What this task involves →
Your response should be the listing below, repeated exactly and in full.

Records shown →
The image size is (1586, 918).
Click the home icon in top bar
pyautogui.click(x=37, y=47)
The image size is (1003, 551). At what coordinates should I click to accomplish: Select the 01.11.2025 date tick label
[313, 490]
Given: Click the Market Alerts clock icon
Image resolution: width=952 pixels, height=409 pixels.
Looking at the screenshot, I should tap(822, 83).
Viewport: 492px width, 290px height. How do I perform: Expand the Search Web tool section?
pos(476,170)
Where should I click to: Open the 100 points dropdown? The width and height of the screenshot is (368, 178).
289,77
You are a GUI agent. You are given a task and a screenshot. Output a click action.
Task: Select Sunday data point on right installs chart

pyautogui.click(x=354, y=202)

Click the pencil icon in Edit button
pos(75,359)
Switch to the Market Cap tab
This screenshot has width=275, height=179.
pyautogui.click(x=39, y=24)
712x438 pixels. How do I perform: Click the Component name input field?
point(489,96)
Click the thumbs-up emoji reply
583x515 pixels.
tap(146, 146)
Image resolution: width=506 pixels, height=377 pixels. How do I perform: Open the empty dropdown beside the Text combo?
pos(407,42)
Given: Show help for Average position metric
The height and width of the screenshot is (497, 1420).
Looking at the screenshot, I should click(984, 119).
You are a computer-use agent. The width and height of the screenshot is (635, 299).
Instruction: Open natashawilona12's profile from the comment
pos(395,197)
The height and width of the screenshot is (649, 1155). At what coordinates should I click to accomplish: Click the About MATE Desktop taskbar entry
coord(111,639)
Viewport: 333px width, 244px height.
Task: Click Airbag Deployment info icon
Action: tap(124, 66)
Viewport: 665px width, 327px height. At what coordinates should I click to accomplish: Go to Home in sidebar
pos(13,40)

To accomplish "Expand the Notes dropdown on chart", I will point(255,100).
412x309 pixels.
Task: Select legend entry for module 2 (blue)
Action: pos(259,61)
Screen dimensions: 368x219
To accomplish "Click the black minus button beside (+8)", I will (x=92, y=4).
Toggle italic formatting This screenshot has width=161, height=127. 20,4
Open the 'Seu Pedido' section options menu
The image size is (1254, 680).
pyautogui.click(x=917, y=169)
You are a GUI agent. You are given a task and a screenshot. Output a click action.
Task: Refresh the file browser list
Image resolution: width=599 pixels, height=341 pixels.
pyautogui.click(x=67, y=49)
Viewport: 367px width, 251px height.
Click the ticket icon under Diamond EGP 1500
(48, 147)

Finished task →
The image size is (1586, 918).
Click the home icon in top bar
pyautogui.click(x=37, y=47)
The image size is (1003, 551). At what coordinates should I click to accomplish: Select the 01.11.2025 date tick label
[313, 490]
Given: Click the Market Alerts clock icon
Image resolution: width=952 pixels, height=409 pixels.
Looking at the screenshot, I should tap(822, 83).
Viewport: 492px width, 290px height. How do I perform: Expand the Search Web tool section?
pos(476,170)
Where should I click to: Open the 100 points dropdown? The width and height of the screenshot is (368, 178).
289,77
You are a GUI agent. You are given a task and a screenshot. Output a click action.
Task: Select Sunday data point on right installs chart

pyautogui.click(x=354, y=202)

Click the pencil icon in Edit button
pos(75,359)
Switch to the Market Cap tab
This screenshot has width=275, height=179.
pyautogui.click(x=39, y=24)
712x438 pixels. How do I perform: Click the Component name input field?
point(489,96)
Click the thumbs-up emoji reply
583x515 pixels.
tap(146, 146)
Image resolution: width=506 pixels, height=377 pixels. How do I perform: Open the empty dropdown beside the Text combo?
pos(407,42)
Given: Show help for Average position metric
The height and width of the screenshot is (497, 1420).
Looking at the screenshot, I should click(984, 119).
You are a computer-use agent. The width and height of the screenshot is (635, 299).
Instruction: Open natashawilona12's profile from the comment
pos(395,197)
The height and width of the screenshot is (649, 1155). At what coordinates should I click to accomplish: Click the About MATE Desktop taskbar entry
coord(111,639)
Viewport: 333px width, 244px height.
Task: Click Airbag Deployment info icon
Action: tap(124, 66)
Viewport: 665px width, 327px height. At what coordinates should I click to accomplish: Go to Home in sidebar
pos(13,40)

To accomplish "Expand the Notes dropdown on chart", I will point(255,100).
412x309 pixels.
Task: Select legend entry for module 2 (blue)
Action: pos(259,61)
Screen dimensions: 368x219
To accomplish "Click the black minus button beside (+8)", I will (x=92, y=4).
Toggle italic formatting This screenshot has width=161, height=127. 20,4
Open the 'Seu Pedido' section options menu
The image size is (1254, 680).
pyautogui.click(x=917, y=169)
You are a GUI agent. You are given a task and a screenshot. Output a click action.
Task: Refresh the file browser list
Image resolution: width=599 pixels, height=341 pixels.
pyautogui.click(x=67, y=49)
Viewport: 367px width, 251px height.
Click the ticket icon under Diamond EGP 1500
(48, 147)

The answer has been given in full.